Pero él regresó a su casa, hace dos años de arquitectura, hasta que un día le dice a su tío, en 1933, que iba a abandonar el mundo e ingresar al Císter: “Su voluntad era de acero, yo tenía la firme convicción de que aquella determinación era de Dios”, cuenta más tarde el tío, pues a sus padres les ocultó su decisión.

Regresa con sus padres a comunicar la decisión

Pero el tío consiguió que el propio Nuncio Apostólico lo obligara a comunicar su decisión a sus padres, lo que hizo humildemente. Después de la navidad de ese año, le dijo a sus padres que sería monje blanco y estos aceptaron la decisión como buenos cristianos.

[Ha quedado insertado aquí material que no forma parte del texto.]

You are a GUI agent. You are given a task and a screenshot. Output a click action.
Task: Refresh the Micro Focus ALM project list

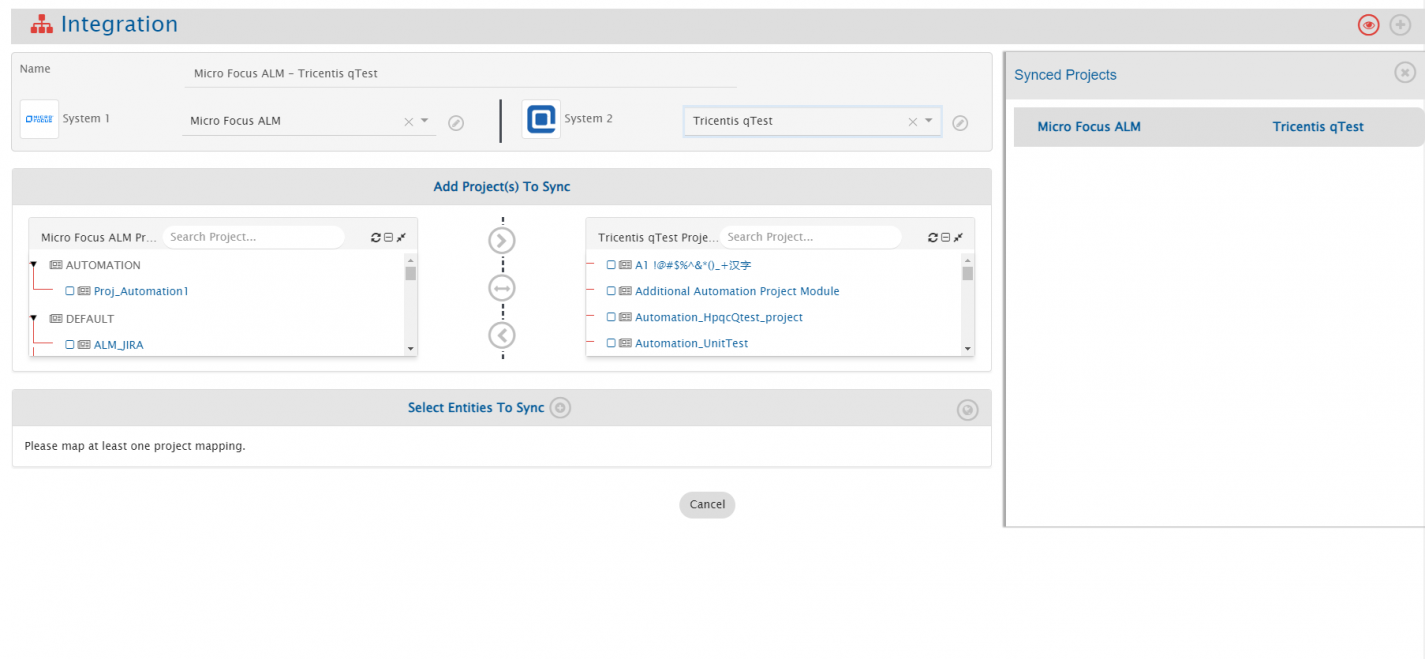pos(376,238)
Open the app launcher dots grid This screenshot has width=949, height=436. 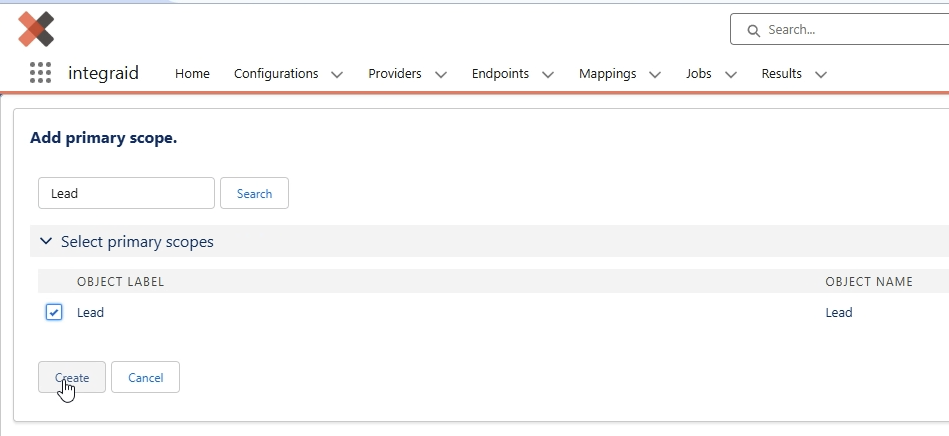point(41,73)
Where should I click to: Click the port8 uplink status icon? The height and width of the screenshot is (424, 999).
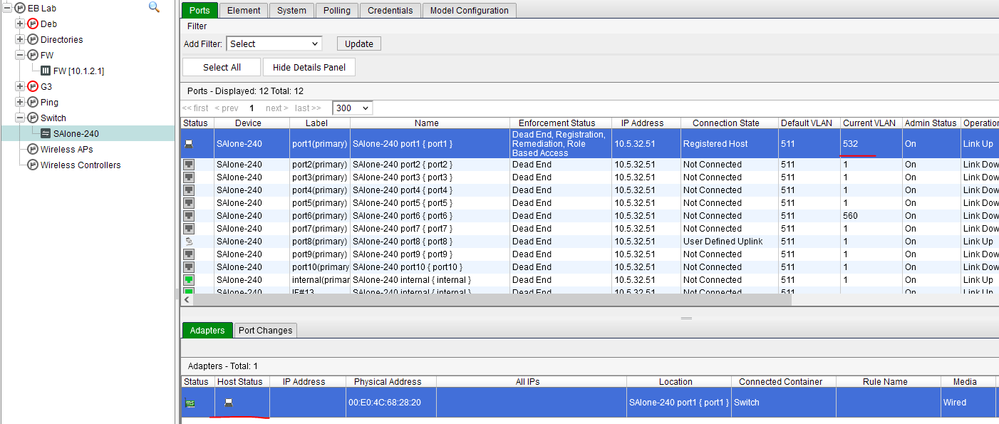(x=188, y=241)
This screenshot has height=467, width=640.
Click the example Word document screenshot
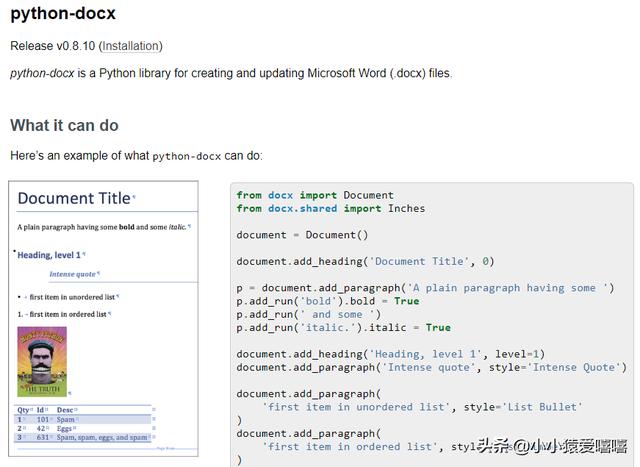tap(104, 319)
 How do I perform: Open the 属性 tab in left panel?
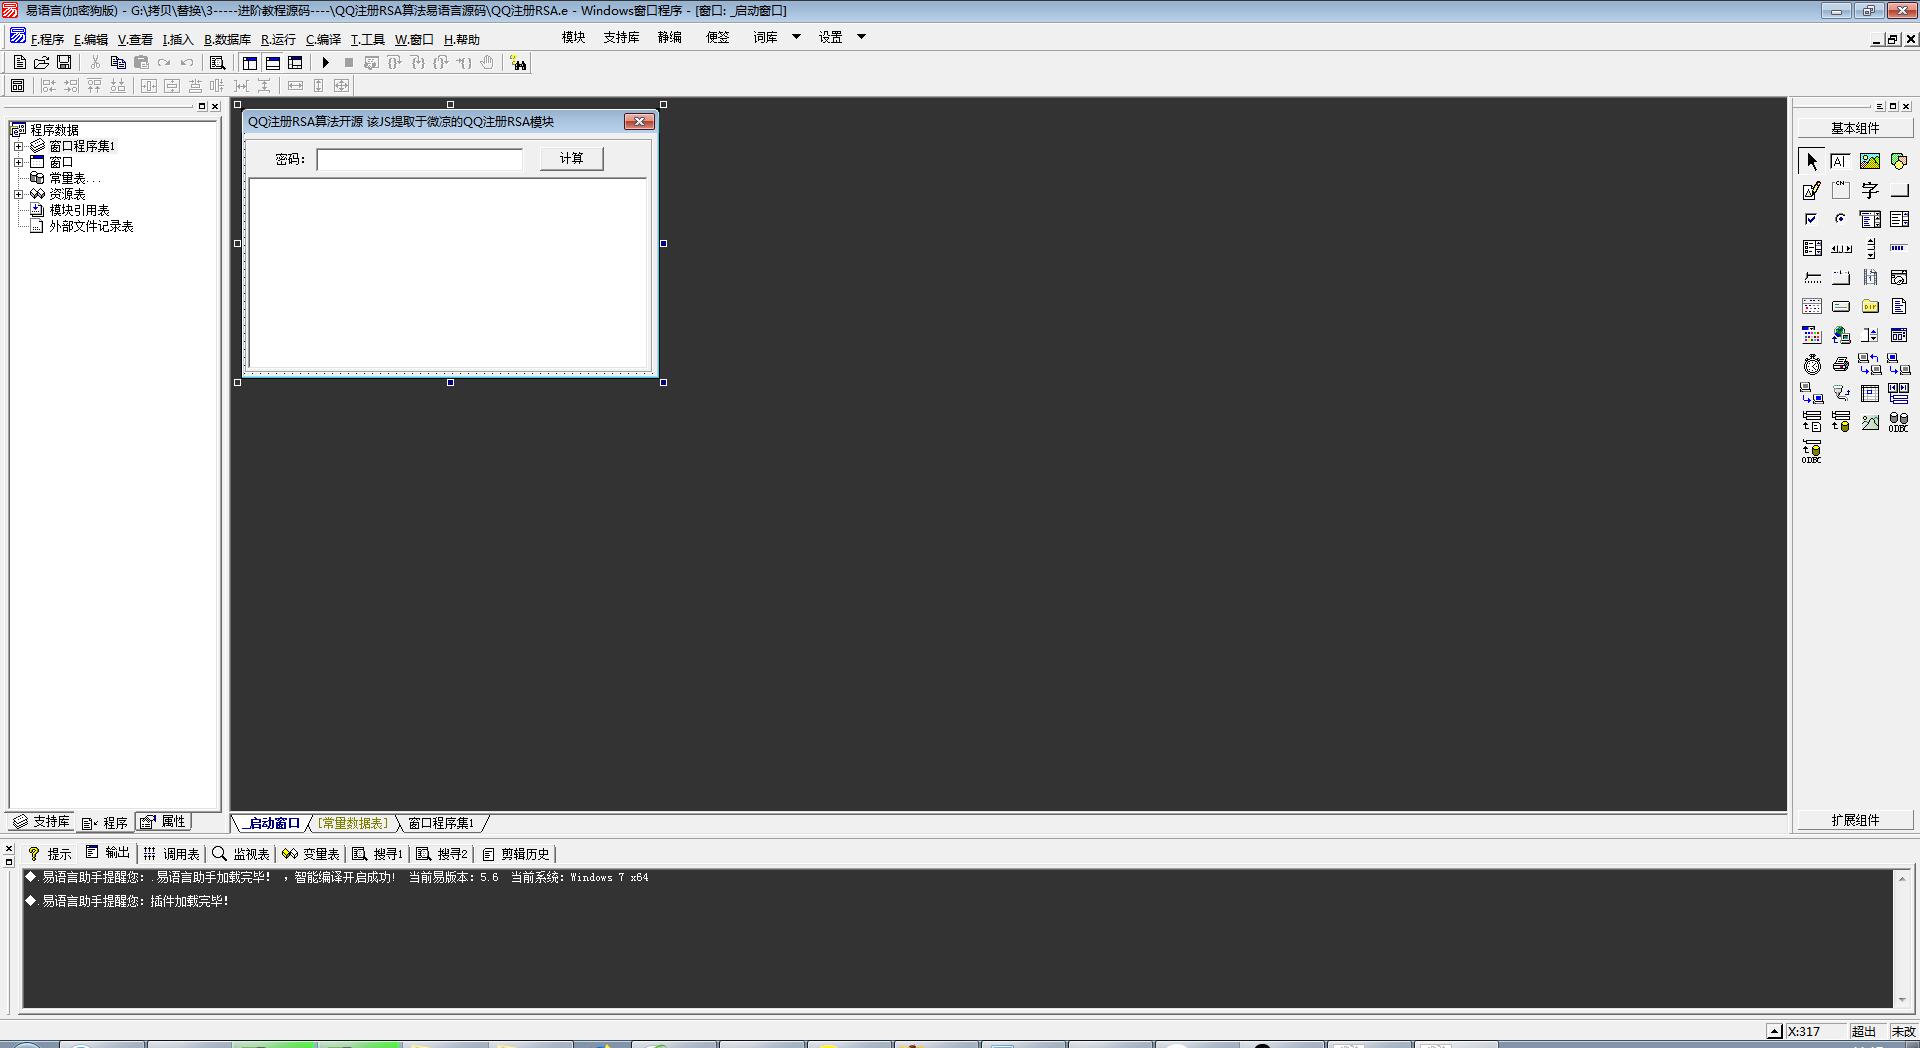164,822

Entra al Císter el 15 de enero de 1934. Había escrito días antes: “Quiero ser santo, delante de Dios, y no de los hombres; una santidad que se desenvuelva en el coro, en el trabajo, sobre todo, en el silencio; una santidad conocida solamente de Dios y de la cual ni incluso yo me dé cuenta, pues, entonces, ya no sería verdadera santidad”.

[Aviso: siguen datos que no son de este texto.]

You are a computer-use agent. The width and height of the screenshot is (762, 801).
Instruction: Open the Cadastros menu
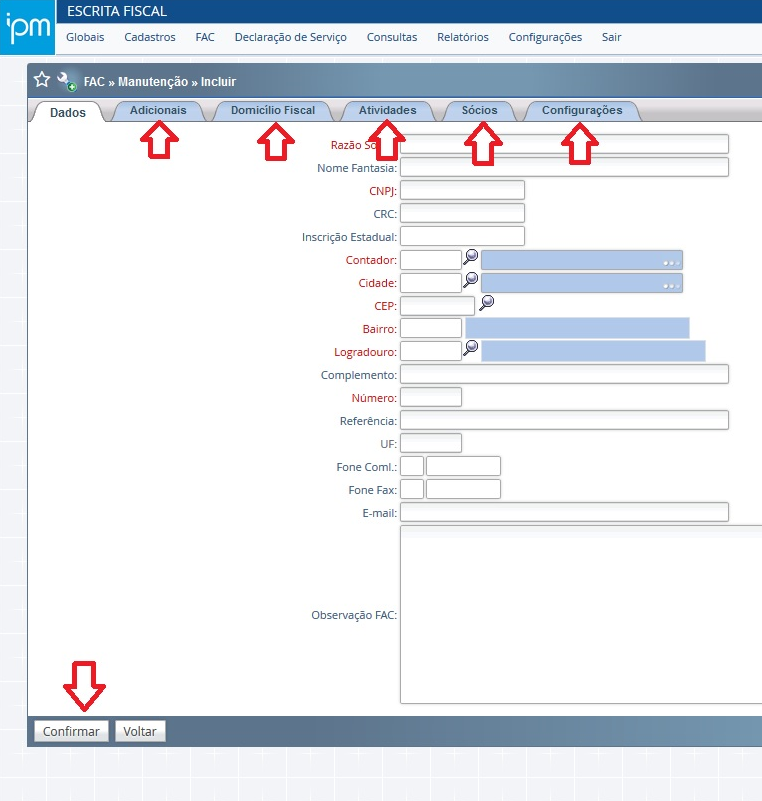tap(149, 37)
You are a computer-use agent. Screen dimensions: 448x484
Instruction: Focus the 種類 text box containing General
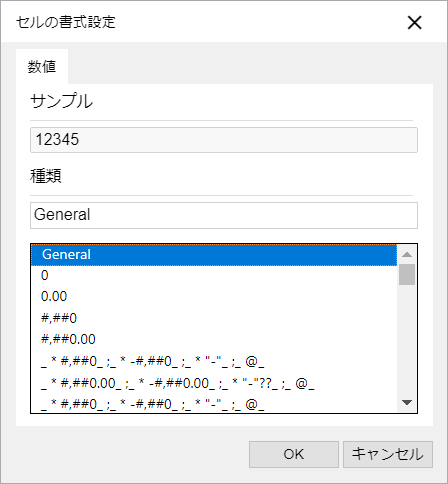tap(224, 215)
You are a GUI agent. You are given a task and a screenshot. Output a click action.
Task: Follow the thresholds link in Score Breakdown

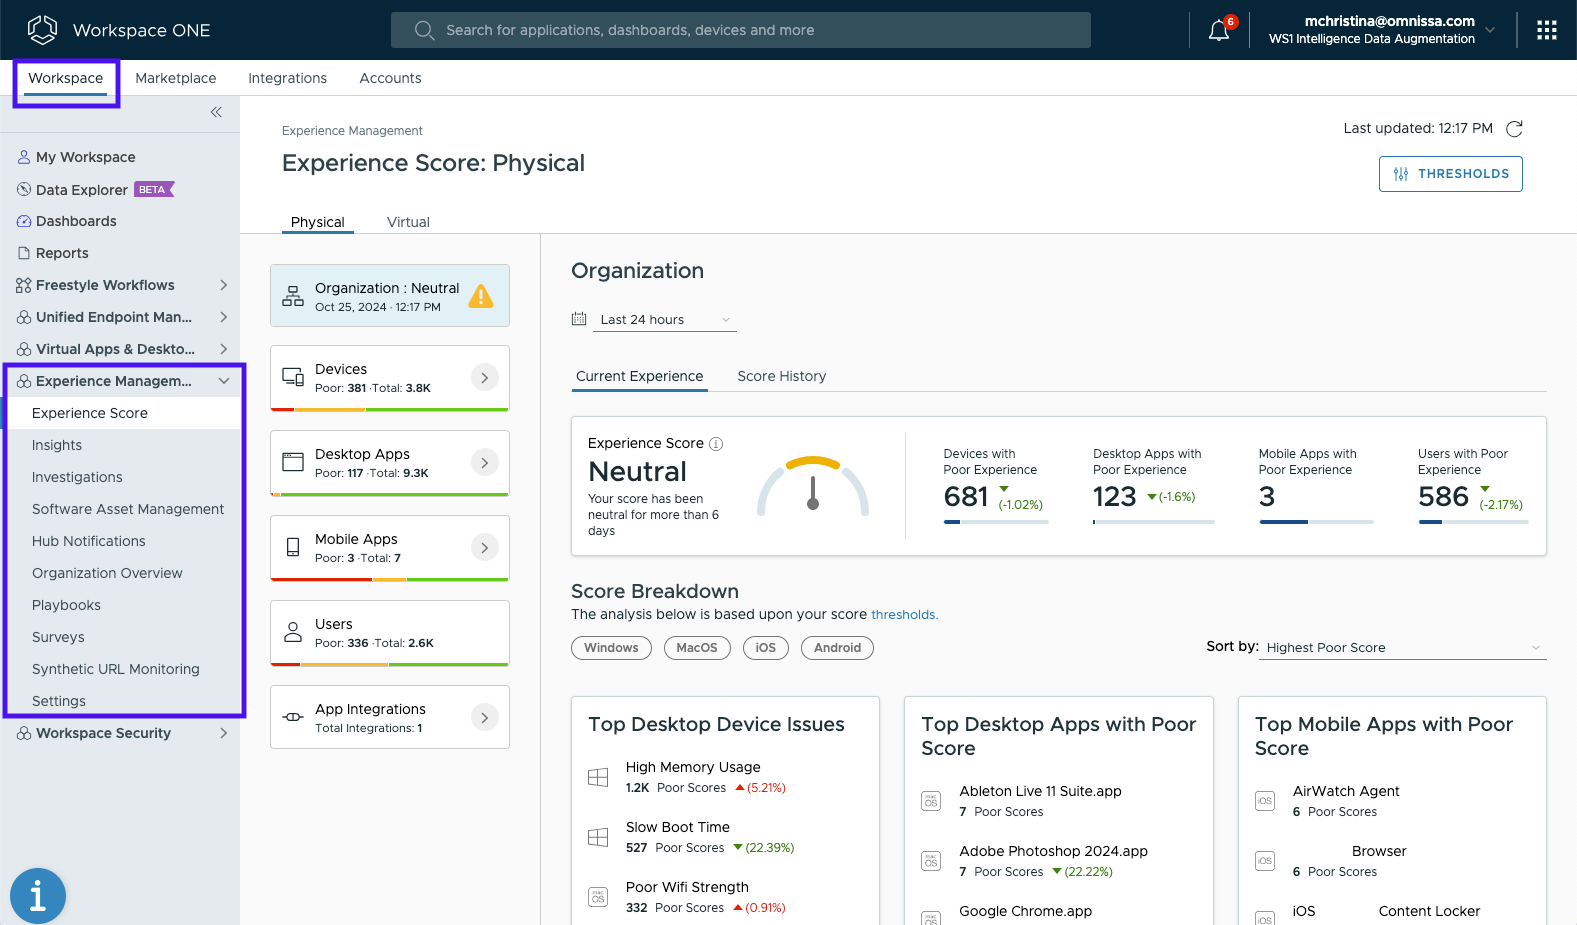[903, 615]
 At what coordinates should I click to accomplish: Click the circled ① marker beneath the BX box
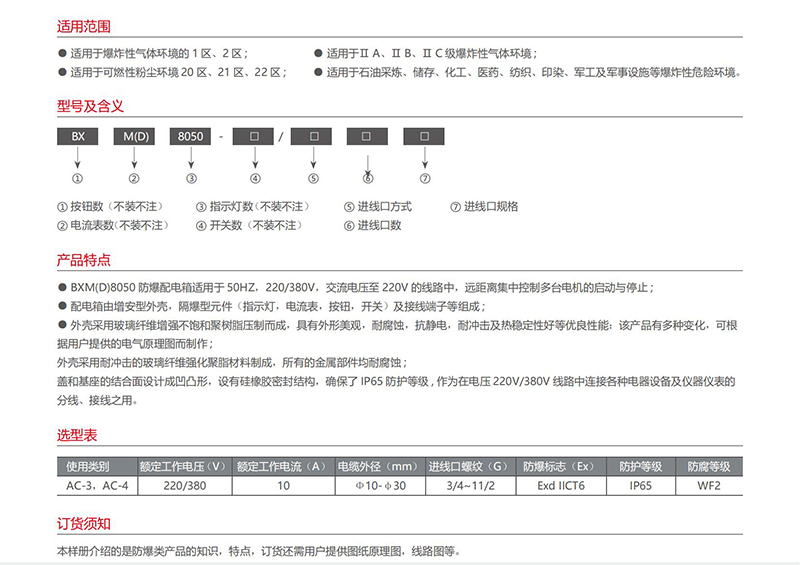point(76,179)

Cómo ocurre comúnmente, los primeros tiempos de su vida religiosa fueron un paraíso, lo que se llaman gracias primaveriles. Pero poco tiempo después le fue diagnosticada una diabetes sacarina, agresiva, que exigía un tratamiento que sólo podría ser administrado fuera del monasterio. Tuvo que regresar a su casa donde se mejoró, y pudo retomar la vida normal. Parecía ser el mismo de antes, pero volver a vivir en el mundo lo hacía sufrir, sufrimiento y enfermedad que aceptaba con resignación.

Trapense pero oblato

Pide ser admitido en la trapa en calidad de oblato, pues su estado de salud no le permite adaptarse al régimen monacal. Regresa en enero de 1936, aislado en la enfermería, con un régimen que suscitaba críticas de sus compañeros, sufriendo las incomprensiones de algunos superiores. Dios permitió una tentación muy fuerte, axiológica, de que tal vez habría errado de vocación. Pero todo lo enfrentaba con fortaleza divina y amabilidad con candidez.

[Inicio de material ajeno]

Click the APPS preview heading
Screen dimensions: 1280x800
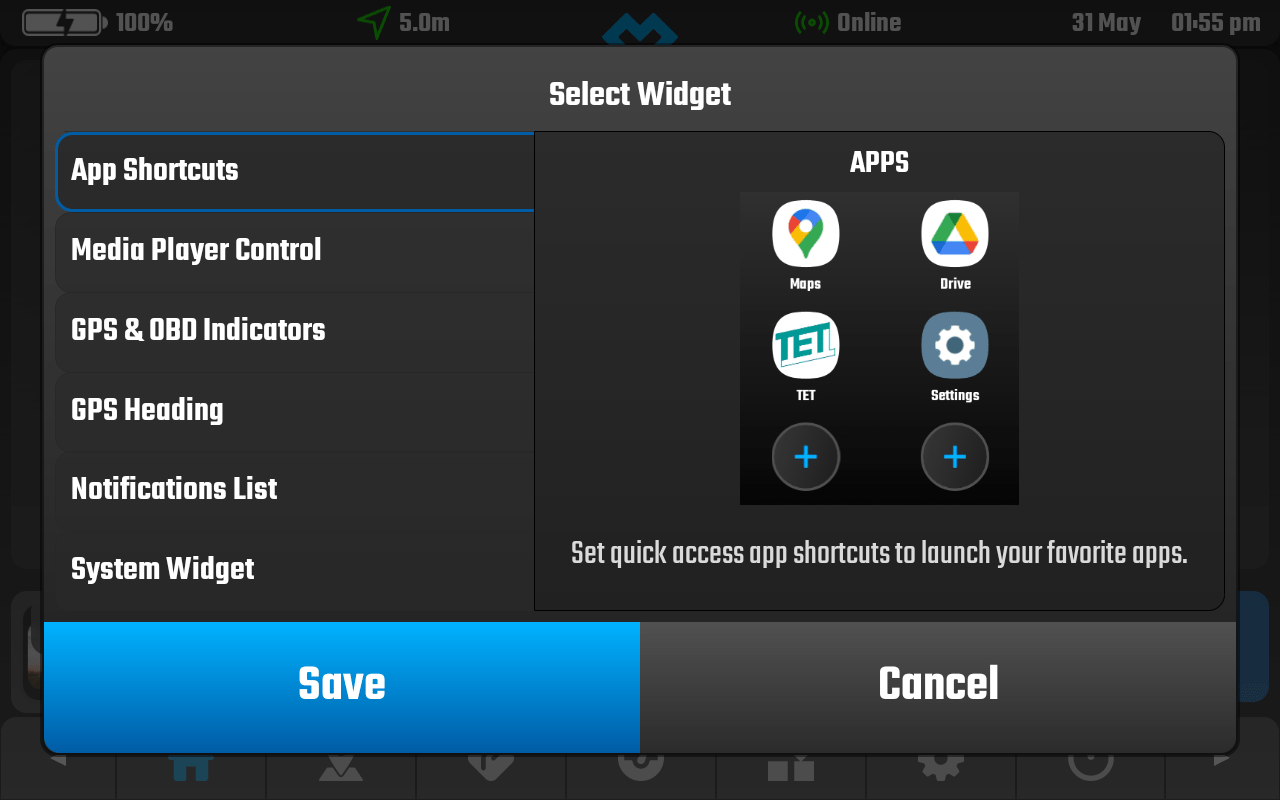pos(879,162)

En dos ocasiones más la enfermedad lo sacaría de la abadía, pero a ella regresaría, convencido que todo era el deseo de Dios.

Los últimos días fueron de mucho sufrimiento: la enfermedad progresaba, el Hno. Rafael padecía hambre pues el enfermero no le daba los alimentos que la enfermedad requería. También mucha sed. Pero él no dejaba trasparecer eso al exterior, y todos creían que se encontraba mejor, hasta que la gravedad de su estado se hace evidente.

Recibe la unción de los enfermos el 25 de abril de 1938, no puede recibir el viático, la comunión de despedida, y muere de coma diabético al día siguiente.

Su vida podría ser vista – mundanamente – como un total fracaso: ni siquiera emitió los votos de su comunidad. Pero a los ojos de Dios era un grande, y hoy la Iglesia lo venera como santo.